Talvez a bandeira do aborto livre seja uma tese datada (do feminismo do século passado). Afinal, não é porque Carl Sagan defendia o aborto livre que todo blogueiro de ciência deveria defender, não é mesmo? Sagan também batia na Lynn Margulis (ele era o Netinho da Divulgação Científica?) e nem por isso precisamos concordar com ele em tudo. Correto?

Quem me chamou a atenção para isso foi, de novo, meu irmão Marcelo R. Kinouchi. Ele me disse que, se você pensar bem, não dá para entender porque a tese do aborto livre com apoio estatal é, necessariamente, um tese de esquerda. Historicamente, ela foi certa vez uma tese da extrema-direita (Hitler apoiava o aborto como forma de eugenia). E o aborto, especialmente se for dos fetos das mulheres pobres e negras, é uma tese da Revista Veja e de toda a classe média reacionária.

Por outro lado, a esquerda sempre se pautou pela defesa daqueles que não tem voz, que são indefesos, como os pobres, os indígenas, os idosos, os deficientes, as crianças e os animais. Por exemplo, eu tenho uma amiga blogueira (atéia radical) que é vegetariana e não come nem camarão. Oras, se você tem escrúpulos em matar um camarão, então deveria ter escrúpulos em matar um feto. Se não, então me explique por que não?
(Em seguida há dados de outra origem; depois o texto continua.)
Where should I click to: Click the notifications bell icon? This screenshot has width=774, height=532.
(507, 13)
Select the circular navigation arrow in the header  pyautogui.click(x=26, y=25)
O argumento principal a favor do aborto livre é que no Brasil se pratica 1 milhão de abortos por ano, dos quais metade são clandestinos (eu gostaria de conhecer melhor essa estatística, alguém poderia me dar uns links? Não é óbvio como se consegue fazer 500 mil abortos legais no Brasil hoje). Pois bem, desses 600 mil abortos (vamos supor 100 mil a mais, OK?), cerca de 300 redundam em mortes (menos que a gripe suína em grávidas, por exemplo). Ou seja, a taxa de mortalidade é de 300/600.000 = 0,0005 = 0,05% ou 1 caso a cada 2 mil abortos. Isso nas piores condições das clínicas clandestinas!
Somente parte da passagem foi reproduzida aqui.